Instruction>
Format the records from the line containing "The image size is (726, 763)." through the end of the records as a Markdown table with columns "No." and "Text", one row per line, skipping blank lines and leaving out the pictures.

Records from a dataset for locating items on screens
⁂
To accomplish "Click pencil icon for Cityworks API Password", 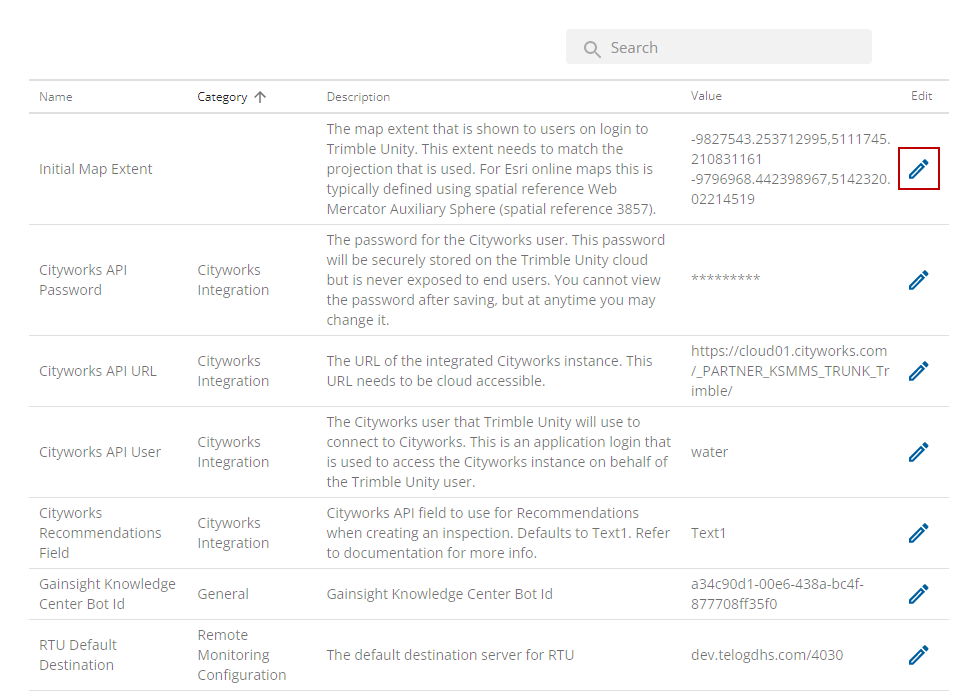I will (918, 280).
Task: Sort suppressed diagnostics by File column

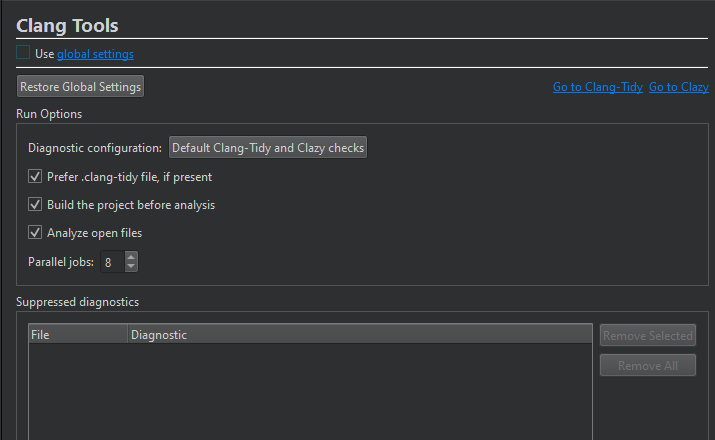Action: tap(77, 335)

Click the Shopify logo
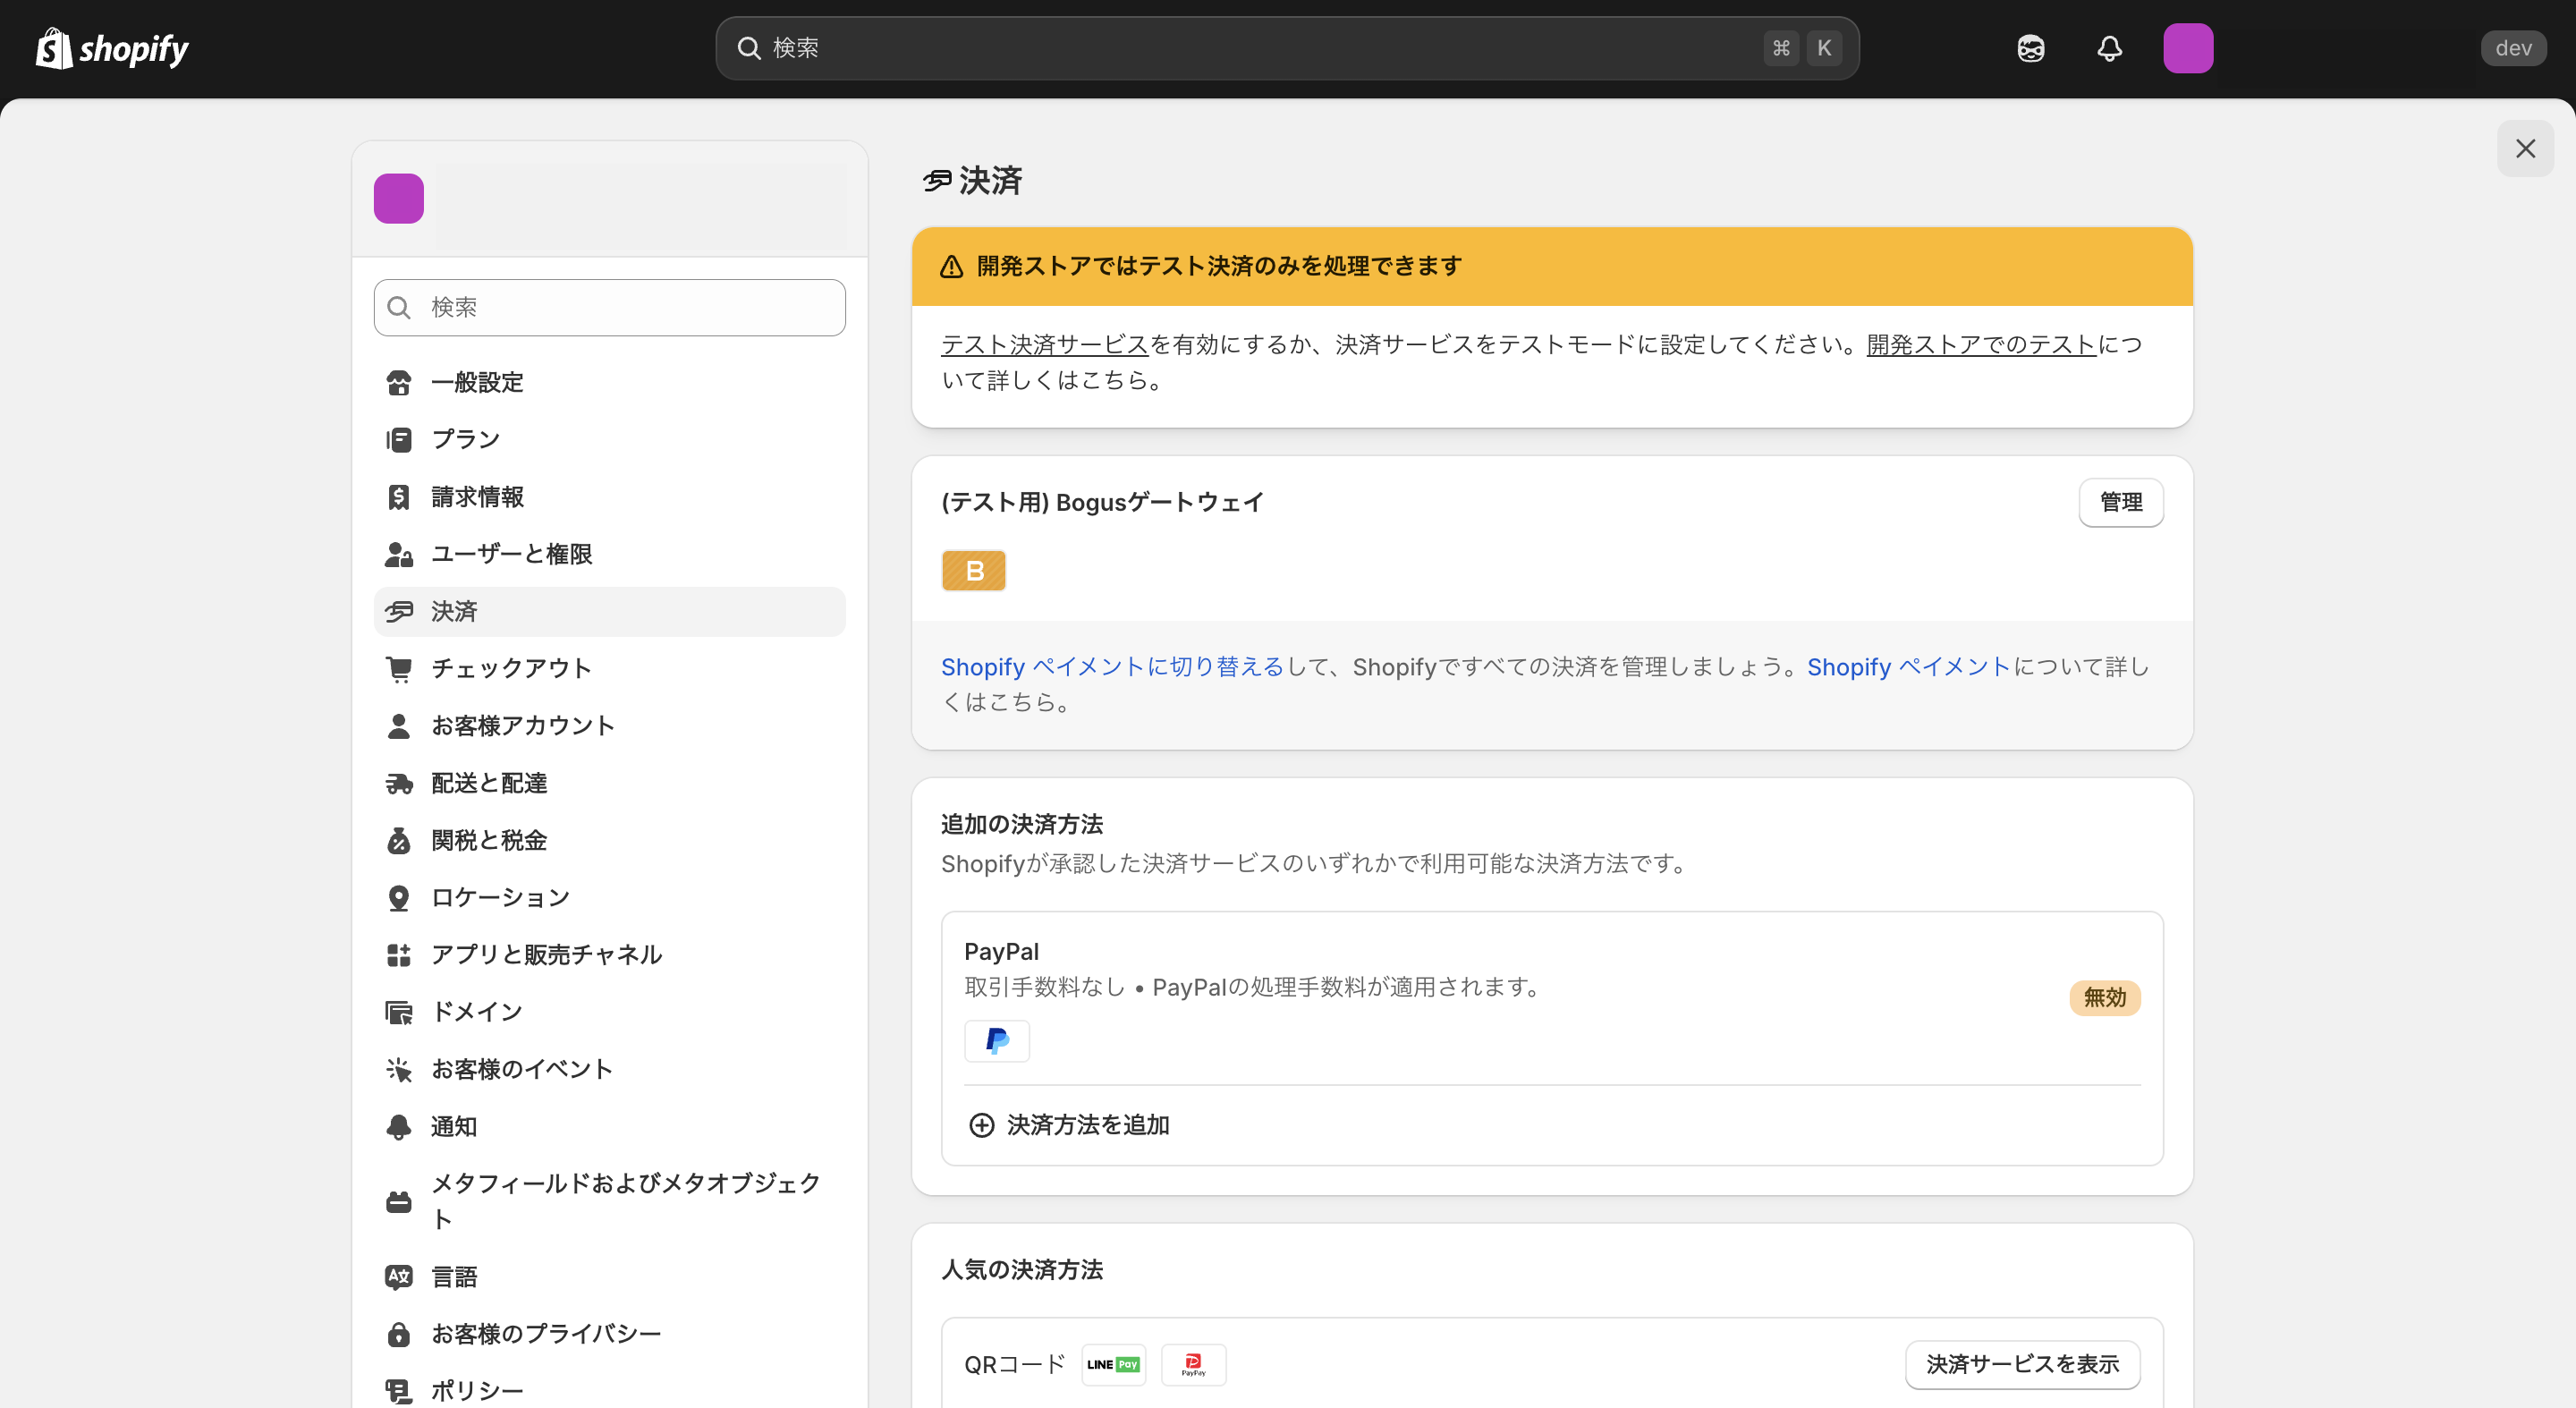[x=112, y=47]
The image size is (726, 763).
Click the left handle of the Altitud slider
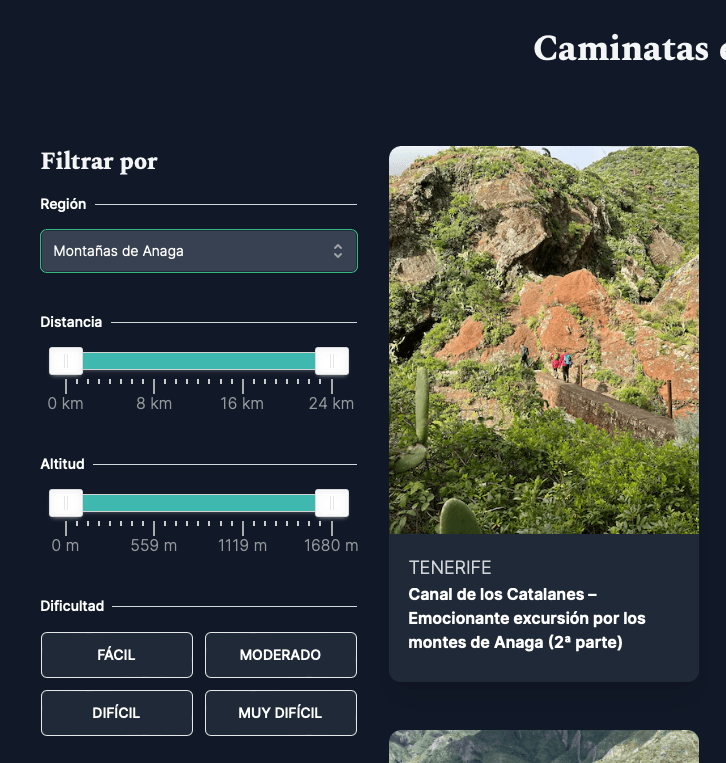[66, 503]
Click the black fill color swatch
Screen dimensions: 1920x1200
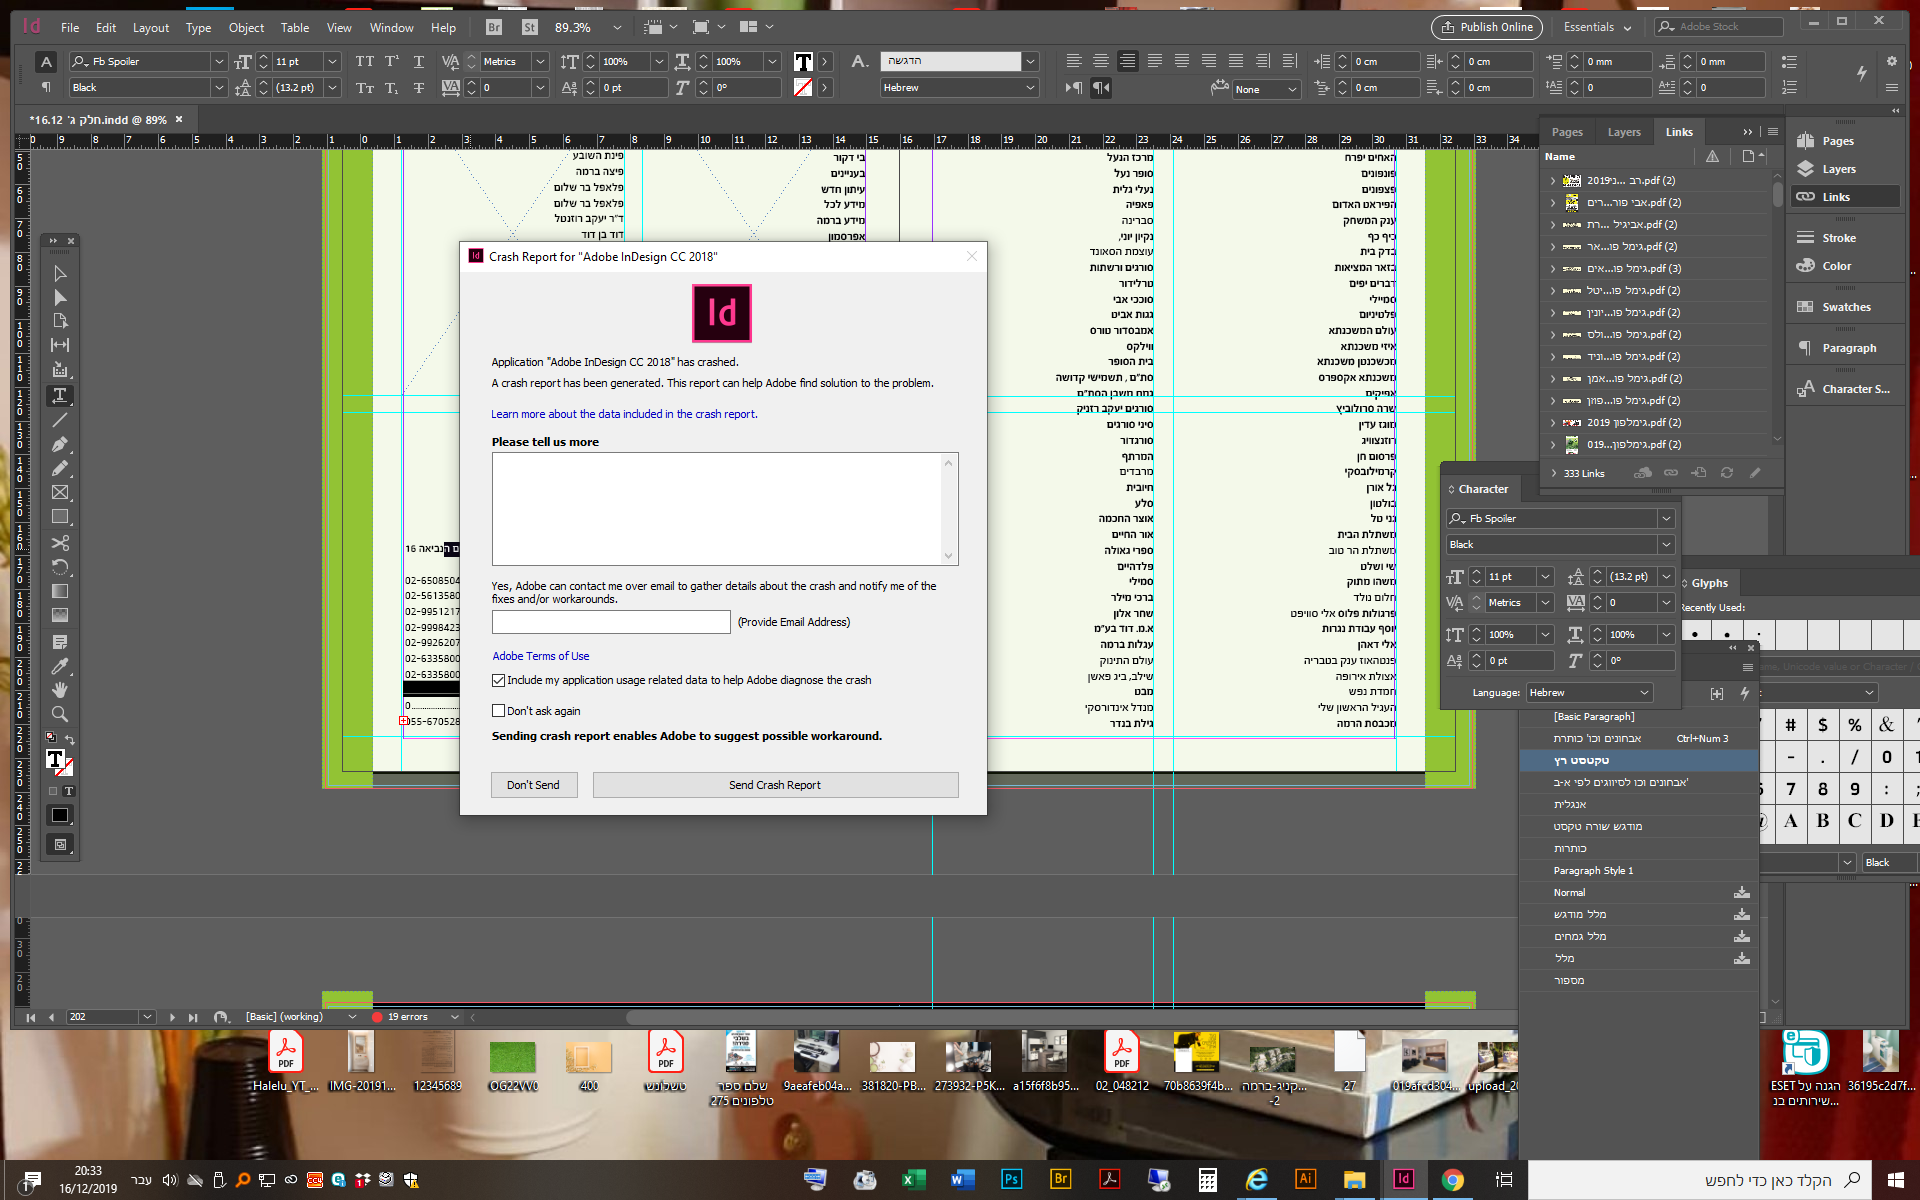click(60, 815)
⁂
Solution to this exercise>
| No. | Text |
|---|---|
| 1 | The image size is (726, 763). |
| 2 | Click the left handle of the Altitud slider |
| 3 | [66, 503] |
| 4 | Click the black fill color swatch |
| 5 | Screen dimensions: 1920x1200 |
| 6 | click(60, 815) |